While keeping up with the latest hardware is crucial for success, more sophisticated imaging software and greater computing power are also integral to continue providing quality inspection services. Software for CT technology, for example, has seen substantial improvement in its analysis capabilities, allowing it to keep up with the demand for increased accuracy when dealing with large and complex datasets.

In order to support these new technologies, investment in digital infrastructure will be necessary. To find success in this future, companies will need to implement strategies which include cloud computing, reliable data storage, webinar services, and power backups to ensure integrated and seamless operation.

People Focus for Digitized Industries is Vital

But the biggest challenge for industry will not just be investment in the right technology, but on emphasizing a digital culture within an organization. Ironically, it is people who are at the center of this digitized future. Technology cannot simply be an end in itself.

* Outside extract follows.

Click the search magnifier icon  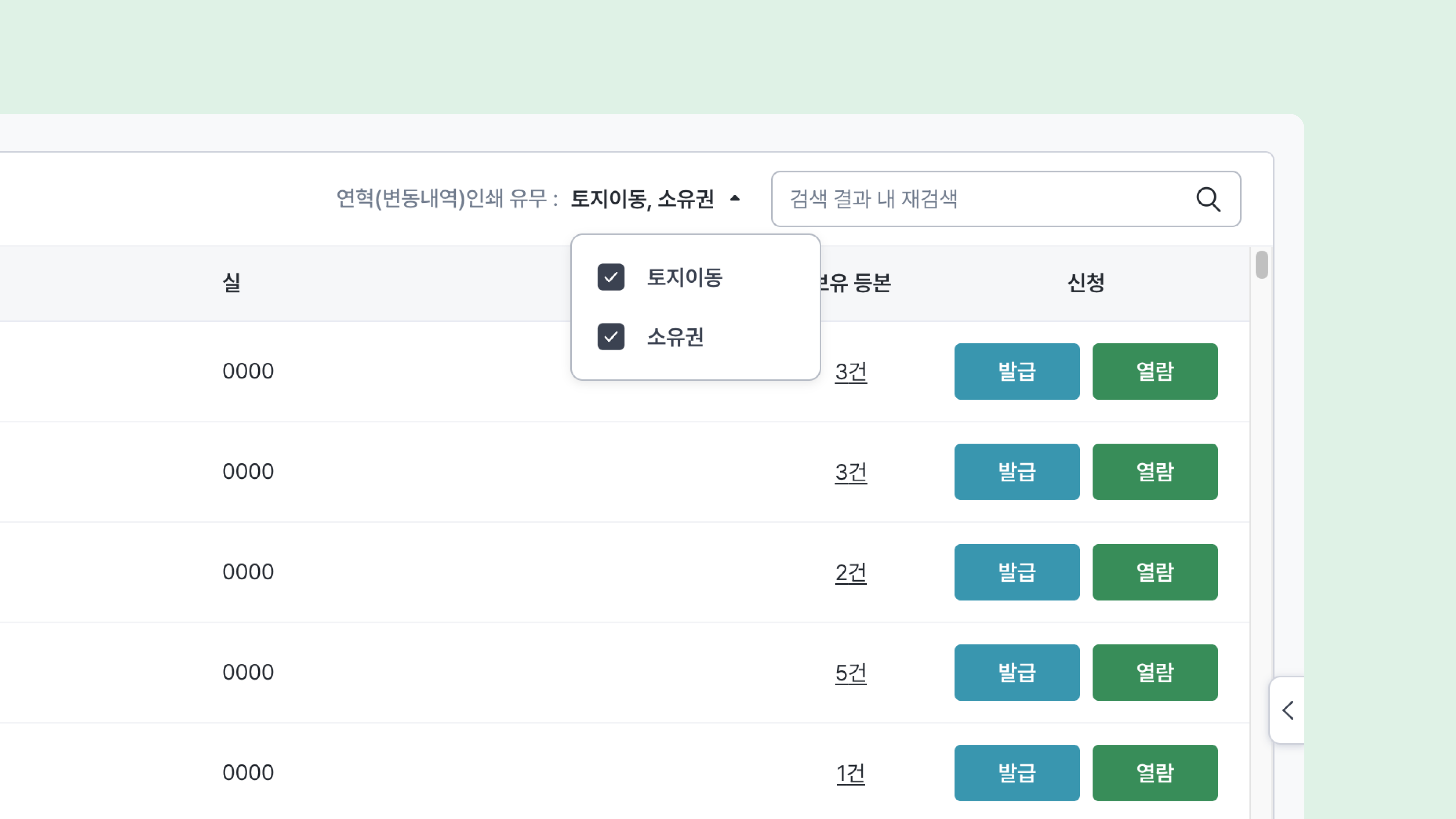coord(1208,199)
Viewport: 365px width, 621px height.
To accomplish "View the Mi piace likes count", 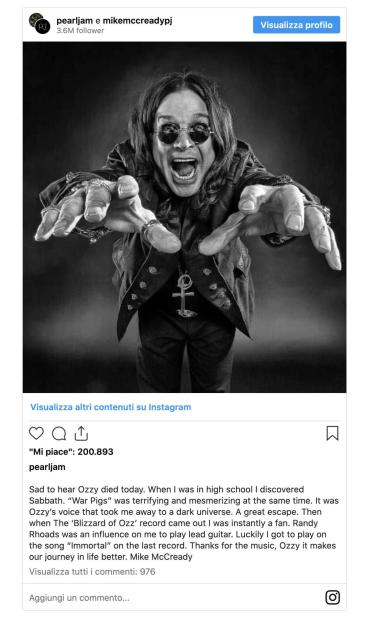I will click(71, 451).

Success will therefore depend on a broad range of human factors that revolve around building a robust digital ethos. Both manufacturers and testing companies need employees who are comfortable working within a dynamic, data-focused environment. This can be accomplished by attracting and training competent analysts who can think and act like digital natives.

Industry 4.0 will also see the demand for interdisciplinary skillsets rise. For example, the heat treatment industry is currently experiencing this as an obstacle to implementing its digitization strategies. “An additional challenge will be finding talent with a deep understanding of physical metallurgy and the industrial heat treating domain, in addition to the ability to convert this understanding into analytics, algorithms, and self-learning intelligence that leverage IT systems,” says Satyam Sahay of John Deere Technology.

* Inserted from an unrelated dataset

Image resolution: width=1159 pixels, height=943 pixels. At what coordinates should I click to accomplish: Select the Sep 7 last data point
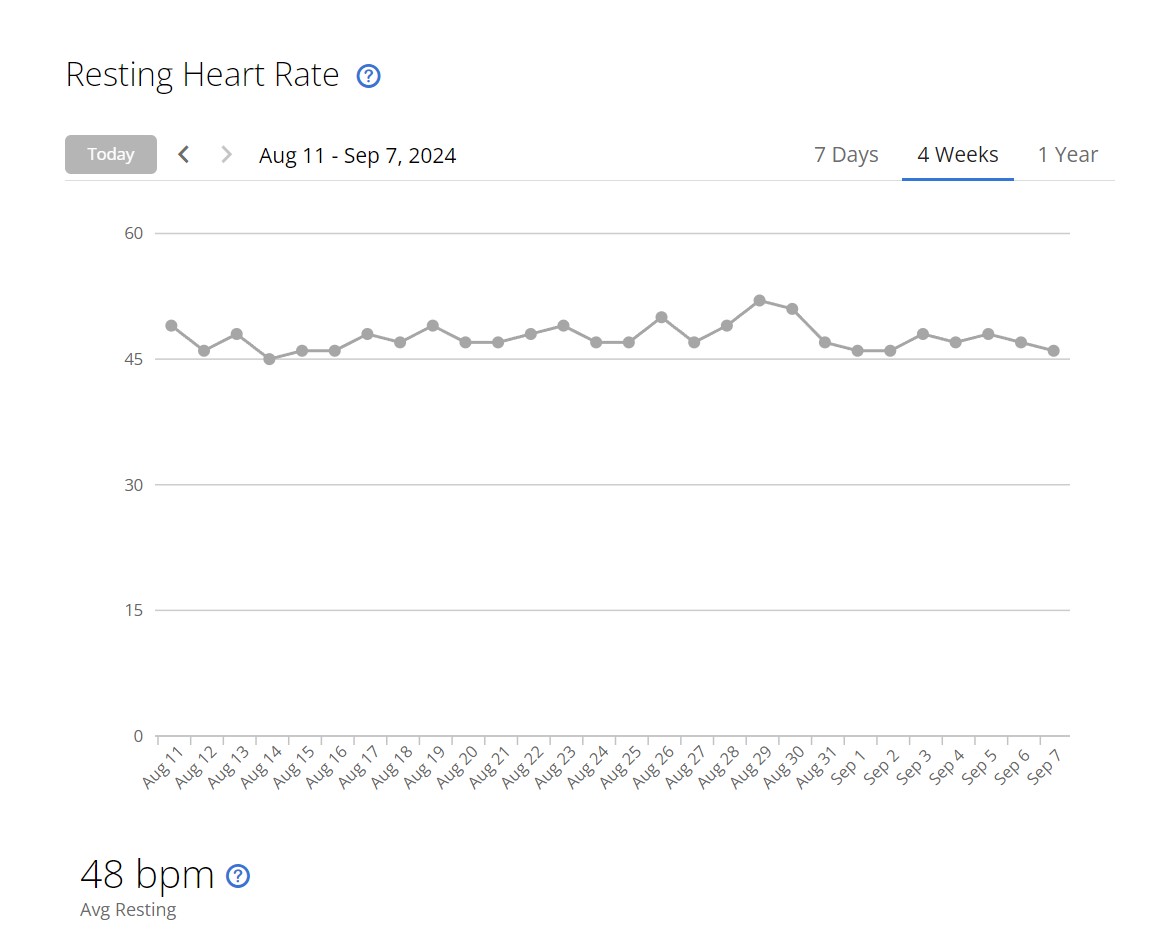point(1053,351)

Another hurdle involves the clash of cultures and the lack of governance and collaboration within an organization. While departments differ in their specific needs and outlooks, it is important to find common ground by establishing the right organizational structures between management, IT, business departments, and analysts. There must be a coordinated effort from the beginning to ensure the company can actually benefit from competitive advantages.

With data-centered industry it’s essential to secure a strong level of digital trust with customers, backed with transparency and accountability. There must be a focus on facilities with proper security and surveillance along with maintenance of standards and certifications. The use of encryption technologies to ensure the security of confidential intellectual property is central to maintaining trust with clients. Thus, focusing on strong risk management and data integrity will ensure that companies can avoid breaches and manage disruptions.

Arguably, the future is already here. The reality of Industry 4.0 is now manifest in many of today’s industries. It’s important not to buy into the hype, but to be aware of the reality. Ultimately, to find success with Industry 4.0, companies need a clearly defined vision coupled with the flexibility to accommodate rapid technological change.